● **Work instruction**:
Nothing but the line holding "Toggle the blue" and the lines after it, through the end of the records, should be set down, each exactly as it is.

Dataset entries
====================

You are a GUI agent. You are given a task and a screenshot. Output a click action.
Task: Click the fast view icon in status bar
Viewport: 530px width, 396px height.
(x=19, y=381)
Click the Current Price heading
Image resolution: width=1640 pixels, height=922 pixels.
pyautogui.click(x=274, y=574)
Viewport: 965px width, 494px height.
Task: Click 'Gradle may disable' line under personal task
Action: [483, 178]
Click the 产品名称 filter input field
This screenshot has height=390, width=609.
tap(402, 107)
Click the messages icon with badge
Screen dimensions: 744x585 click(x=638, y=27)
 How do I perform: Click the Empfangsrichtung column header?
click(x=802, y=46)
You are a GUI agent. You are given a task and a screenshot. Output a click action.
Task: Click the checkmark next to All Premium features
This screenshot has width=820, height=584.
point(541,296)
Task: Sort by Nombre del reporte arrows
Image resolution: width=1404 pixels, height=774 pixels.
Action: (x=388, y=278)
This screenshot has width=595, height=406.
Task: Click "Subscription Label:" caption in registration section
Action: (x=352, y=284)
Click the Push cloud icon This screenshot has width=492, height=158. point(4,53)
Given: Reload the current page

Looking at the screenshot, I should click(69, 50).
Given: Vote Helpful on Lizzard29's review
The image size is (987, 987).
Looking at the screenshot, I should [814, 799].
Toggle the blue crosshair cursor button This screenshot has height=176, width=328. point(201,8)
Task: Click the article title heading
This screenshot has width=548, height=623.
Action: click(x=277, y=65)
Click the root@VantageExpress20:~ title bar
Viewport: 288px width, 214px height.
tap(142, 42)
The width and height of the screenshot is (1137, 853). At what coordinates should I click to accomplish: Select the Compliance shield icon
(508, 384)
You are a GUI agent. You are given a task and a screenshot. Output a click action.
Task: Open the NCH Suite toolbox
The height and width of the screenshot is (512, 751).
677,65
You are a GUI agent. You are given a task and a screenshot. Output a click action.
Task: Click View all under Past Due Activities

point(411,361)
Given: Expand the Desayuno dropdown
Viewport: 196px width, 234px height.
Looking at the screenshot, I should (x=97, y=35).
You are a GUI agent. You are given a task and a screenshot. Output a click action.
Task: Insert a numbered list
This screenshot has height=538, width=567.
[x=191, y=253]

====================

● **Answer to the exercise**:
Toggle the blue crosshair cursor button This screenshot has height=176, width=328. point(201,8)
Task: Click the article title heading
This screenshot has width=548, height=623.
Action: click(x=277, y=65)
Click the root@VantageExpress20:~ title bar
Viewport: 288px width, 214px height.
tap(142, 42)
The width and height of the screenshot is (1137, 853). At what coordinates should I click to accomplish: Select the Compliance shield icon
(508, 384)
You are a GUI agent. You are given a task and a screenshot. Output a click action.
Task: Open the NCH Suite toolbox
The height and width of the screenshot is (512, 751).
677,65
You are a GUI agent. You are given a task and a screenshot. Output a click action.
Task: Click View all under Past Due Activities

point(411,361)
Given: Expand the Desayuno dropdown
Viewport: 196px width, 234px height.
Looking at the screenshot, I should (x=97, y=35).
You are a GUI agent. You are given a task and a screenshot. Output a click action.
Task: Insert a numbered list
This screenshot has height=538, width=567.
[x=191, y=253]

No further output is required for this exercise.